■ **EXTRACTED TEXT**:
You’ve Probably Never Heard Of These Beautiful Tribal Cultures

Due to the huge industrial and technological advancements over the past few centuries, we can definitely say that the world we live in today is modern in every sense of the word. Even though our civilization might be making rapid advancements in technology, there are people in the world who continue to live in tribes for which time stands still. Usually located in remote and isolated parts of the world, the tribal people are particularly interesting because they have managed to preserve their indigenous languages, culture, practices, and traditions.

You have probably heard of the Aborigines in Australia, and the many native American tribes located throughout North America, but it is time to expand your knowledge even further with the list we’ve compiled of the world’s most interesting indigenous people!

Himba – Namibia and Angola

Image credit: Pinterest

With an estimated population of about 50,000 people, this semi-nomadic and pastoral tribe is notorious for covering their bodies with otjize paste which gives their skin distinct orange and red color. One reason for doing this is purely cosmetic. They use the paste to cleanse their skin and protect it from water scarcity and mosquito bites. The other reason is etched in their beliefs that red symbolizes the rich color of the earth and blood and is essence to life. Apart from the interesting practices and hairstyles, what makes these people truly impressive is that they’ve managed to preserve the same way of life since the 16th century in extremely harsh weather conditions.

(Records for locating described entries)
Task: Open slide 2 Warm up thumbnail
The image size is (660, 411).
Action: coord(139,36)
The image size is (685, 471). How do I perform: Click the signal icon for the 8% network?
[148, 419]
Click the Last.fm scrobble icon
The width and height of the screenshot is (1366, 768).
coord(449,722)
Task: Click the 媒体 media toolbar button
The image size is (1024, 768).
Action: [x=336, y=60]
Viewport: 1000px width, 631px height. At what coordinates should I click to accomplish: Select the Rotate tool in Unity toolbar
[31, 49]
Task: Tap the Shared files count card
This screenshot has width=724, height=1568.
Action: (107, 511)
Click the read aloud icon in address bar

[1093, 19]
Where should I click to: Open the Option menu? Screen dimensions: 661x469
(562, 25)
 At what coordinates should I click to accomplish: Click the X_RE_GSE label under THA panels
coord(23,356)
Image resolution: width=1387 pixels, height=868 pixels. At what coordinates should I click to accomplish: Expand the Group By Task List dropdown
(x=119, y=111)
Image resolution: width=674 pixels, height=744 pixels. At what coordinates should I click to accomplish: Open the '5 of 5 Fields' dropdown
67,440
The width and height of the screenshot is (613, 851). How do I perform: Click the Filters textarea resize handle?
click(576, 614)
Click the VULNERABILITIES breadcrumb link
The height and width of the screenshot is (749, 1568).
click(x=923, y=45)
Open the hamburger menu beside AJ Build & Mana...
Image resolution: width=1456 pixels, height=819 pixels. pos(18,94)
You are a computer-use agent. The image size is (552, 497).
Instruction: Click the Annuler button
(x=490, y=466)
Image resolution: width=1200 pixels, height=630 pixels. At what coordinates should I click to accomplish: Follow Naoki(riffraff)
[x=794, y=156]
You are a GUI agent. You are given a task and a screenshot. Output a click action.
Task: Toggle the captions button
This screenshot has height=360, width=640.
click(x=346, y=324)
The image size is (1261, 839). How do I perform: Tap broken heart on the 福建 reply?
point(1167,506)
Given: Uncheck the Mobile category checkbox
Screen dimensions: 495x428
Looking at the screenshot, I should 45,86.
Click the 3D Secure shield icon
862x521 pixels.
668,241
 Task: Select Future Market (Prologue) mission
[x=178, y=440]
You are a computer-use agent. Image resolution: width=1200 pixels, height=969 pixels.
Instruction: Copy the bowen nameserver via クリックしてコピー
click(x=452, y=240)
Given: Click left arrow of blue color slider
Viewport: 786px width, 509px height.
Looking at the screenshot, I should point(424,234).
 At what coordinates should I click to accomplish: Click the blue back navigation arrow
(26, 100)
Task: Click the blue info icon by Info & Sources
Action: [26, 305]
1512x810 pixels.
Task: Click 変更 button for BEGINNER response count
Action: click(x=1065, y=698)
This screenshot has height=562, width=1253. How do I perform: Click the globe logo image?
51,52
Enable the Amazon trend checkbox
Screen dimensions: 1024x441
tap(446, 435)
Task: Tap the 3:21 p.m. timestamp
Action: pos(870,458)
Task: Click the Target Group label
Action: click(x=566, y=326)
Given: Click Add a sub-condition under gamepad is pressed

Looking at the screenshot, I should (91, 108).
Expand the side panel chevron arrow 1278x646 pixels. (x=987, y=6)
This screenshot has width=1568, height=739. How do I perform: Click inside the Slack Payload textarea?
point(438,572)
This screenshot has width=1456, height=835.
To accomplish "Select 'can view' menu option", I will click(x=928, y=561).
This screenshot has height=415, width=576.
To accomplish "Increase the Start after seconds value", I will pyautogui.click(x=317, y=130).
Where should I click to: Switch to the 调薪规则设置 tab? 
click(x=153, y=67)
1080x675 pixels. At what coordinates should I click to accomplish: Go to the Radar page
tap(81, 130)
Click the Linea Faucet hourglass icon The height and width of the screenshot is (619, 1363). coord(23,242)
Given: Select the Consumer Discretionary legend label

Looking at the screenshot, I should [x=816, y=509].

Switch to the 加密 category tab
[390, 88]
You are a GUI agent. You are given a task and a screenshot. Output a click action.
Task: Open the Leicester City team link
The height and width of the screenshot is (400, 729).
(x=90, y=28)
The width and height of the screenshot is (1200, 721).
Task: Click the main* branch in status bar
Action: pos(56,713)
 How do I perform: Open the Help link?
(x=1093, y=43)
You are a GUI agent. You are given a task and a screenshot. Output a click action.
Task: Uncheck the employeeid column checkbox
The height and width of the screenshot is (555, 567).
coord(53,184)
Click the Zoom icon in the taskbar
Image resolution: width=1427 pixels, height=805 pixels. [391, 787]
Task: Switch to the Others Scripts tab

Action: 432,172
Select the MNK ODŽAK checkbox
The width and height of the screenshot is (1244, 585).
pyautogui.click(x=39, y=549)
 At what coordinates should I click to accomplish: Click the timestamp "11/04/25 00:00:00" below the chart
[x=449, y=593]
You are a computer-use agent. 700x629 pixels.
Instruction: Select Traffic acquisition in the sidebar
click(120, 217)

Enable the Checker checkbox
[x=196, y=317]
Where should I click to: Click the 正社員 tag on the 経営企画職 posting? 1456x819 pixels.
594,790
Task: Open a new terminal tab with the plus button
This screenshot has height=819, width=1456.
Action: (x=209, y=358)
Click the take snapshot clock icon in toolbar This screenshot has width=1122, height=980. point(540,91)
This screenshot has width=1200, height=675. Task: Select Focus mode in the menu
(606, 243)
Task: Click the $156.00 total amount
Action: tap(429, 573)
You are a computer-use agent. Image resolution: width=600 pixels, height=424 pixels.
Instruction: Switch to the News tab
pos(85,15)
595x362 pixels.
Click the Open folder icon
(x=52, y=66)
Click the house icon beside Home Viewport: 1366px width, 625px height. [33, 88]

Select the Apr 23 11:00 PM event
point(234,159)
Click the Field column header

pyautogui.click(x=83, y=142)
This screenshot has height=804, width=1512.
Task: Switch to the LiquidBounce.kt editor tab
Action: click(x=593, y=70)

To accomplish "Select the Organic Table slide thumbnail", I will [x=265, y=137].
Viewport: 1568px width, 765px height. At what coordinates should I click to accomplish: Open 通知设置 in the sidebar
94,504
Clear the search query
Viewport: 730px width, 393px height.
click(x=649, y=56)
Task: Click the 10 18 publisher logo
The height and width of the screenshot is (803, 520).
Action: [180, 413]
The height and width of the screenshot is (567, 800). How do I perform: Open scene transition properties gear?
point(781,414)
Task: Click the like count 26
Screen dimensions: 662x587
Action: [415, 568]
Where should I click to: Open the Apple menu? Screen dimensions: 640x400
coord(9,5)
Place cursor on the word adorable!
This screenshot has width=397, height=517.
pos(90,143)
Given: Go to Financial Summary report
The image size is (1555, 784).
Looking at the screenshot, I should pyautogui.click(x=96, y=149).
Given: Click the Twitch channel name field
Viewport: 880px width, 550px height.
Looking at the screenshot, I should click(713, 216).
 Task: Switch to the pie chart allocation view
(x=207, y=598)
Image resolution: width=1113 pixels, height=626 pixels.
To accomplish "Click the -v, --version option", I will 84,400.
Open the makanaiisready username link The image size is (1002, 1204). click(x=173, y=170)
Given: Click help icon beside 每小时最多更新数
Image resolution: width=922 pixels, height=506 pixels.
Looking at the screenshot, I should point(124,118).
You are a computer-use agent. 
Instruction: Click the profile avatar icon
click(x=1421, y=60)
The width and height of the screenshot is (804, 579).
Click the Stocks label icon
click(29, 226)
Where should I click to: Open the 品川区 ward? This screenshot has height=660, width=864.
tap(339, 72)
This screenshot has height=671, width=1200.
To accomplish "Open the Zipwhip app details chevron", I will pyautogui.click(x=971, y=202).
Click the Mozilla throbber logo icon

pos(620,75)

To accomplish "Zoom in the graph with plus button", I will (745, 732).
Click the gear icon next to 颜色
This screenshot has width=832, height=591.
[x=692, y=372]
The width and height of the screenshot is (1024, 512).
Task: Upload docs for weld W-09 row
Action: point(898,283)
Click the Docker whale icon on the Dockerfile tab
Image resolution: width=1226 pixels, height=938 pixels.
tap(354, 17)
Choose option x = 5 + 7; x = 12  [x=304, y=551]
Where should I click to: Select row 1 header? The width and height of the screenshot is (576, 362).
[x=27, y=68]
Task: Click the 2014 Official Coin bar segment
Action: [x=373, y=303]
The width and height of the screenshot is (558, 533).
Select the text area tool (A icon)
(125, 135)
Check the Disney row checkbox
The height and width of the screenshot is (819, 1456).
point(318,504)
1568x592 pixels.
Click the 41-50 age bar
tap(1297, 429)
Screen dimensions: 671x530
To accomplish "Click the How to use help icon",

■ **TASKS TO PERFORM**:
A. In the tribal cultures article, what is the estimated population of the Himba?
B. Please return the part of the tribal cultures article that begins at the words "With an estimated" and stops after "harsh weather conditions.".

■ **SOLUTION LIST**:
A. About 50,000 people.

B.
With an estimated population of about 50,000 people, this semi-nomadic and pastoral tribe is notorious for covering their bodies with otjize paste which gives their skin distinct orange and red color. One reason for doing this is purely cosmetic. They use the paste to cleanse their skin and protect it from water scarcity and mosquito bites. The other reason is etched in their beliefs that red symbolizes the rich color of the earth and blood and is essence to life. Apart from the interesting practices and hairstyles, what makes these people truly impressive is that they’ve managed to preserve the same way of life since the 16th century in extremely harsh weather conditions.